Matrix operations with PyTorch

Hello.

I was previously using several for loops for below use case, but it’s very very slow because I have bigger shapes of tensors. I saw the documentation of torch.where, but the pattern of tensors is very irregular, so I am stuck.
I would be thankful if someone can provide a dummy example. :pray:

Use case:
I have two 2D tensors say A and B, both of same shape.
Tensor-A : say torch.randn(5,5) is

[ 0.1923, 1.6150, -0.4331, 0.7061, 1.7127],
[-0.4912, 0.5317, -1.0820, -0.2575, 0.3446],
[ 0.3956, 0.7645, -0.7015, 0.0574, 0.6930],
[ 0.4492, 0.0215, -1.1855, -1.1453, 0.3912],
[-0.5674, -0.8794, -0.1316, 0.4391, -1.0830]

Tensor-B consists of only three unique integer values (say 1,2,3). Each row consists of some 1s, 2s and 3s but in different proportion. Say, Tensor-B by torch.randint(1,4,(5,5)) is
[3, 1, 1, 1, 2],
[3, 1, 2, 3, 3],
[3, 2, 2, 1, 1],
[2, 2, 3, 3, 1],
[2, 3, 3, 1, 1]
##########

What I want to do is,

For each row,

  1. Sum all the values of Tensor-A corresponding to the indices of all 1s of Tensor-B.
  2. Divide each value of Tensor-A corresponding to the indices of all 2s of Tensor-B by the sum from previous step.
  3. Take exponent after division for those values corresponding to all 2s and then sum again the values corresponding to all 2s for each row.

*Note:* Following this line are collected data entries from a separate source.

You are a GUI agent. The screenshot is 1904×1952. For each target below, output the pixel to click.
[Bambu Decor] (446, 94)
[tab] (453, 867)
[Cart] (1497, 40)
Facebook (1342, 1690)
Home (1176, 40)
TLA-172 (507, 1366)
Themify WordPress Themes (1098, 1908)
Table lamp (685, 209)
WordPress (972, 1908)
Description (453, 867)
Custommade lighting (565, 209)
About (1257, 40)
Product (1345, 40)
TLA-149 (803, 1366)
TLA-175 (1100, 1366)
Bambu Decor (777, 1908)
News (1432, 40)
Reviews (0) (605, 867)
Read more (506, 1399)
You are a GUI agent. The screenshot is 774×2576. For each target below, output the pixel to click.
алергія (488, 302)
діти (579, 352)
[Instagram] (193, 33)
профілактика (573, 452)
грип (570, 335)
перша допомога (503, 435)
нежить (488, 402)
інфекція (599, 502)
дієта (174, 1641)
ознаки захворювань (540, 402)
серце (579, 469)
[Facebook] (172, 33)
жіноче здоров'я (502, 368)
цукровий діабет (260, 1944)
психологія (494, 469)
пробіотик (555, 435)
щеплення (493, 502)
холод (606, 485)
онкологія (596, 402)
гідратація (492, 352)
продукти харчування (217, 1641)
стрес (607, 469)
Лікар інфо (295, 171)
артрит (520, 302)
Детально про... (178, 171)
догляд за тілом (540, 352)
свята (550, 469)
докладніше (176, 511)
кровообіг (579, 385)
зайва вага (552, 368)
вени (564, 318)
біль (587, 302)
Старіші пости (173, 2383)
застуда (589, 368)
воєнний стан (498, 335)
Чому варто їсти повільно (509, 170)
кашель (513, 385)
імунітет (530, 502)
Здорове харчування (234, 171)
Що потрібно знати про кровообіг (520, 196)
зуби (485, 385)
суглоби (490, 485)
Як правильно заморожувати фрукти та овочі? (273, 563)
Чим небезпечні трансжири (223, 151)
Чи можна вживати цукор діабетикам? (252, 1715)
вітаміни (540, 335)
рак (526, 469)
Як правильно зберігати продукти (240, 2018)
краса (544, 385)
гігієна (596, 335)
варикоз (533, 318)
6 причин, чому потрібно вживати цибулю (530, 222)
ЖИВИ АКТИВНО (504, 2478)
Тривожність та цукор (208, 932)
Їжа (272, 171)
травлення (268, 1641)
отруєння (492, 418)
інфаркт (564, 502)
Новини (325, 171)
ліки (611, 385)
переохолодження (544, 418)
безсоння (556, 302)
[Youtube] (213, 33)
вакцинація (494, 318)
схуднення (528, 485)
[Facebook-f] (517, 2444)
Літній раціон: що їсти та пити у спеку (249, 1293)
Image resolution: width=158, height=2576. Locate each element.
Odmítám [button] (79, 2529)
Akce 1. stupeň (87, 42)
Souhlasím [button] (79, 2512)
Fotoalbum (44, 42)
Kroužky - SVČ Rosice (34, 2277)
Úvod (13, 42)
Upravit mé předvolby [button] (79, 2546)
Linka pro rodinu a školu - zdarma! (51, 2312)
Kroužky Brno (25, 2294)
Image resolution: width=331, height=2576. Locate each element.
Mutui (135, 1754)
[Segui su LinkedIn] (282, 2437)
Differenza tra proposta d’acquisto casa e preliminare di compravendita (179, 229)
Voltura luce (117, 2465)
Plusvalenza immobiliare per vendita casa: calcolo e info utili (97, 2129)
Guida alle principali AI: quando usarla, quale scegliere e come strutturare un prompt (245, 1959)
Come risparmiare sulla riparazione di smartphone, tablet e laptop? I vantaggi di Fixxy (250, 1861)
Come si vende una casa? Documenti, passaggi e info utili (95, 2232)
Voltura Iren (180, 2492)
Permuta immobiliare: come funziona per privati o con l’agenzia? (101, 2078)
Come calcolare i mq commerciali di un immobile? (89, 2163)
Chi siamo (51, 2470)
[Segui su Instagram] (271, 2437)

i.e for above tensors if I take 3rd rows of A and B:

0.0574+0.6930 = 0.7504
(0.7645/0.7504)= 1.019, (-0.7015/0.7504)= -0.9348
exp(1.019)+exp(-0.9348) = 3.163

Similarly after doing the same for each row: Row1’s value+ Row2’s+ 3.163+…

Hi!

I don’t know any compact way to achieve this, however, using the function torch.mul might be useful for this task. Here’s a possible solution:

A = torch.randn(5,5)
B = torch.randint(1,4,(5,5)).float()
Z = torch.zeros(5,5).float()

# I_n is a matrix where I_n(i,j) = 1 iff B(i,j)=n and for else I_n(i,j)=0
I1 = torch.where(B==1, B, Z)
I2 = torch.where(B==2, torch.ones(5,5), Z)
I3 = torch.where(B==3, torch.ones(5,5), Z)

# observe that torch.mul is different than torch.mm
step_1 = torch.sum(torch.mul(I1, A),dim=1)

# reshape for transposing
pre_step_2 = step_1.reshape(-1,1).repeat(1,5)
step_2 = torch.mul(torch.mul(I2, A), pre_step_2)

# here we also sum the components which are not corresponding to 2,
# which are 0, so they will become 1 under exp 
step_3 = torch.sum(torch.exp(step_2))

result = step_3-torch.sum(I1+I3)
1 Like

Thanks @Emre_Yalcinoglu for the reply.

I have one more confusion.
Say we have a Tensor-B of shape 12x12. (Which we can imagine, is divided in small matrices of 4x4 both row and columnwise.) And initially B contains only 1s and 2s.

Now, I want to replace all the entries of main diagonal+(5th ,6th ,7th ,9th ,10th ,11th) upper and lower diagonals, by 3s. I don’t know what would be a faster way.

See torch.diag_embed and torch.diagonal. You can simulate replacement by torch.where.
I would suggest writing your own short lambda expressions to handle such tasks.